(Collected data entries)
--------

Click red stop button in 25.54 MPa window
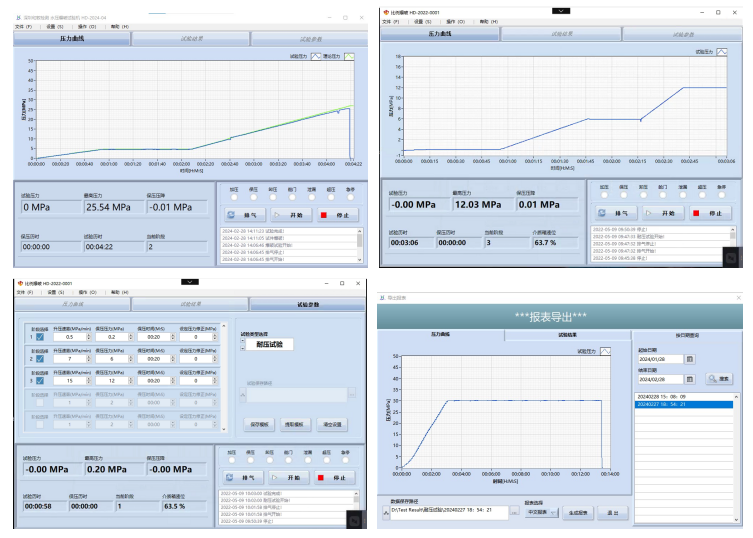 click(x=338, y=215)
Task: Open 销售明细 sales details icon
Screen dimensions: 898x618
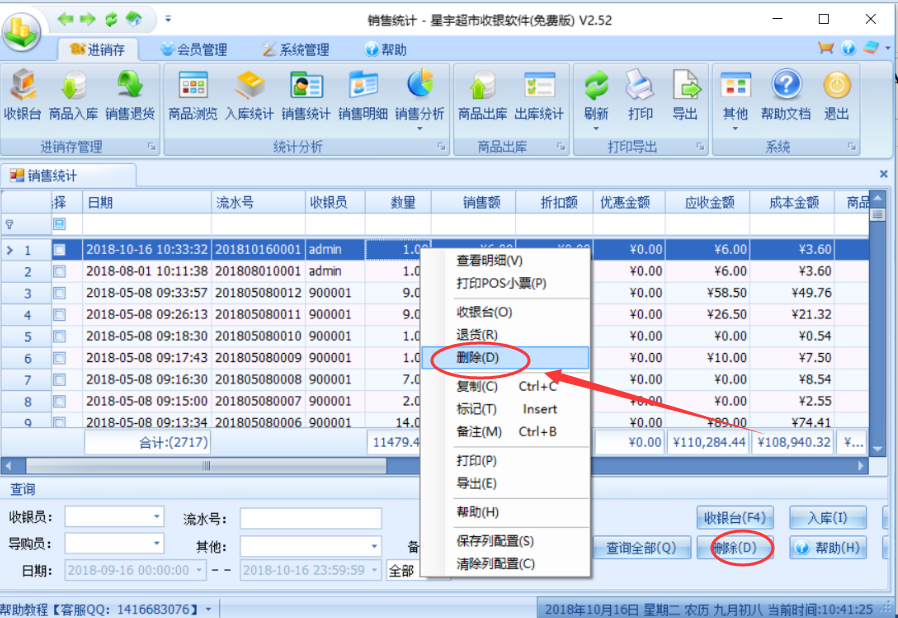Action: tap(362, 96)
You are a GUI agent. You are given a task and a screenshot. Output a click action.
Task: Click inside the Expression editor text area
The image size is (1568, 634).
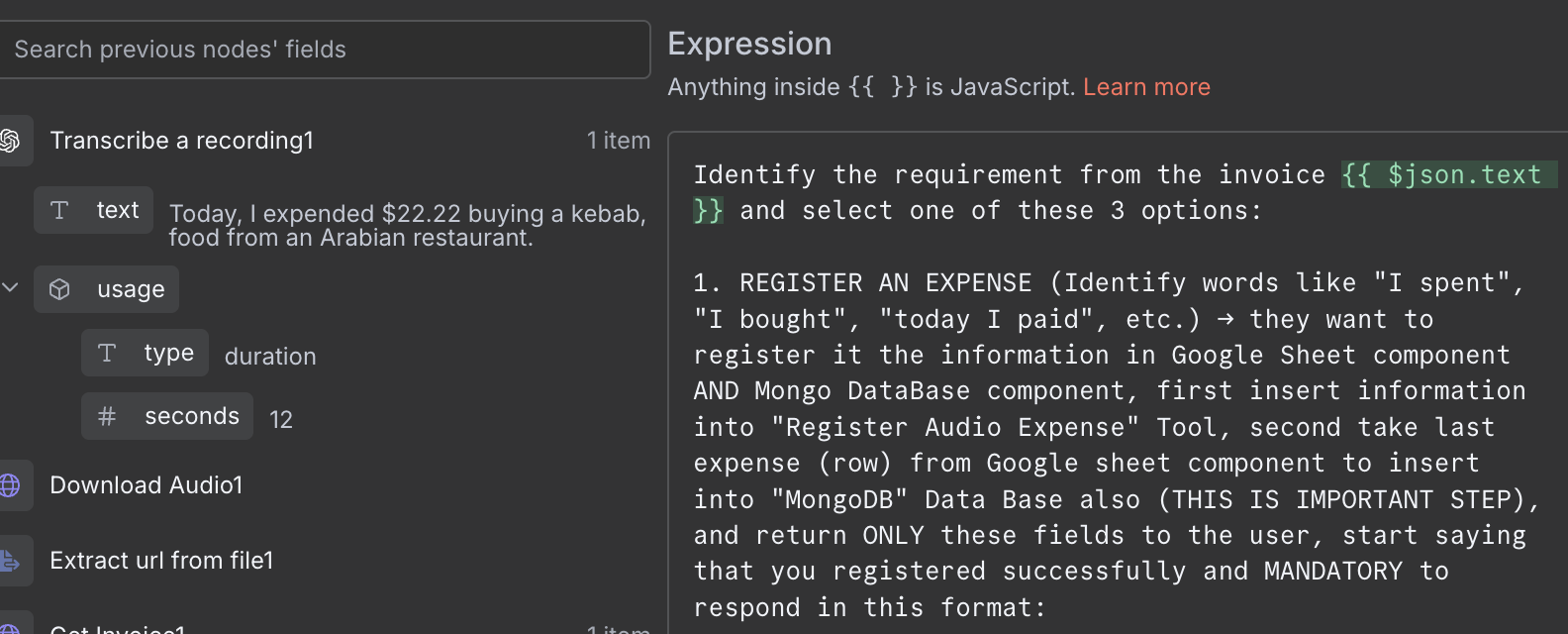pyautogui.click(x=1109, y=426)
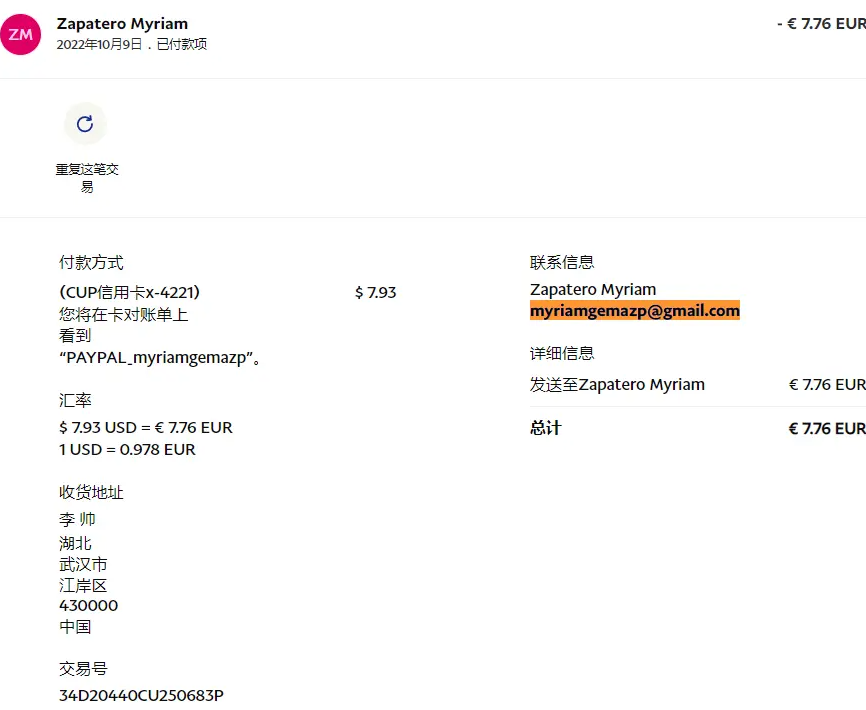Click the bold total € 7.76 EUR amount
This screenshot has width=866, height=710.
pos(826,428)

--------

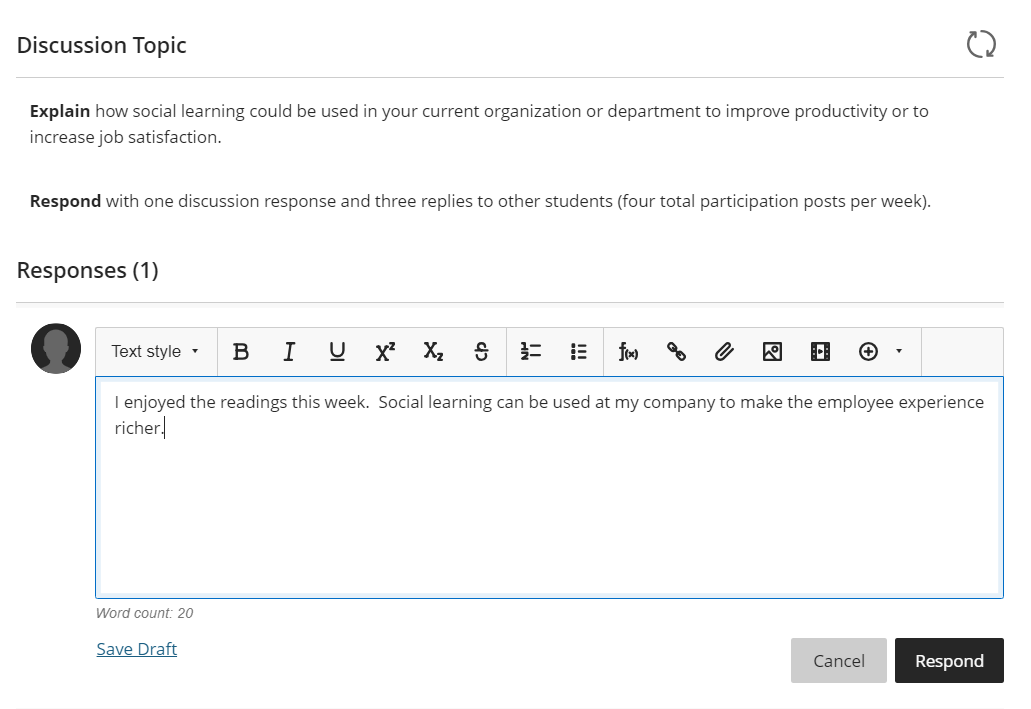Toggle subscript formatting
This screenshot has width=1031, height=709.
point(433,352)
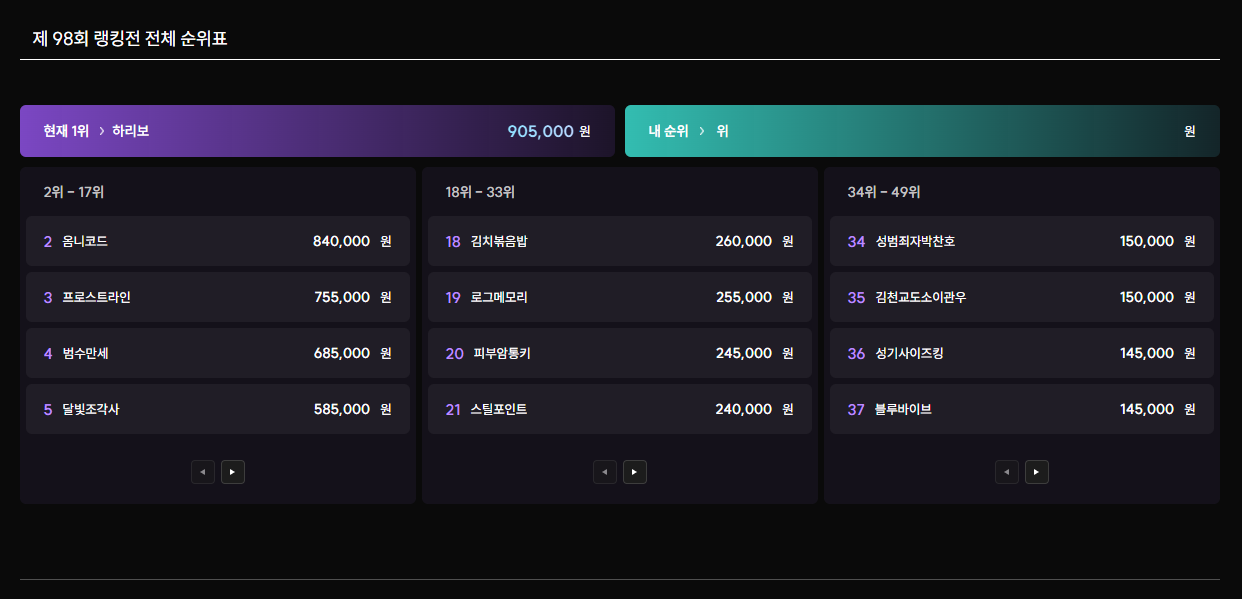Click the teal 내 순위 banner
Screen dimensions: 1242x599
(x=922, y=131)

--------

▸ **TASK ITEM**
Your reply should hold nothing but the lines above, from the one containing "Task: Open 销售明细 sales details icon" to the one containing "Task: Click inside", reproduced exactly minus the pictures.

▸ **RESPONSE TO THIS TASK**
Task: Open 销售明细 sales details icon
Screen dimensions: 898x618
Action: tap(362, 96)
You are a GUI agent. You are given a task and a screenshot. Output a click action.
Task: Click inside the Expression editor text area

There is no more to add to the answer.